RECORDS SUPPLIED section start

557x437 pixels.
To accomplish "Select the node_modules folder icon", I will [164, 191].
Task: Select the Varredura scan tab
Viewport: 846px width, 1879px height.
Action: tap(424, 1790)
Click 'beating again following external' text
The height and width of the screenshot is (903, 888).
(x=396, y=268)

RECORDS SUPPLIED section end

WHAT NEEDS TO BE DONE:
All of the records shown above should be reproduced exactly.

PROBLEM SOLUTION:
557x437 pixels.
To accomplish "Select the node_modules folder icon", I will [164, 191].
Task: Select the Varredura scan tab
Viewport: 846px width, 1879px height.
Action: tap(424, 1790)
Click 'beating again following external' text
The height and width of the screenshot is (903, 888).
(x=396, y=268)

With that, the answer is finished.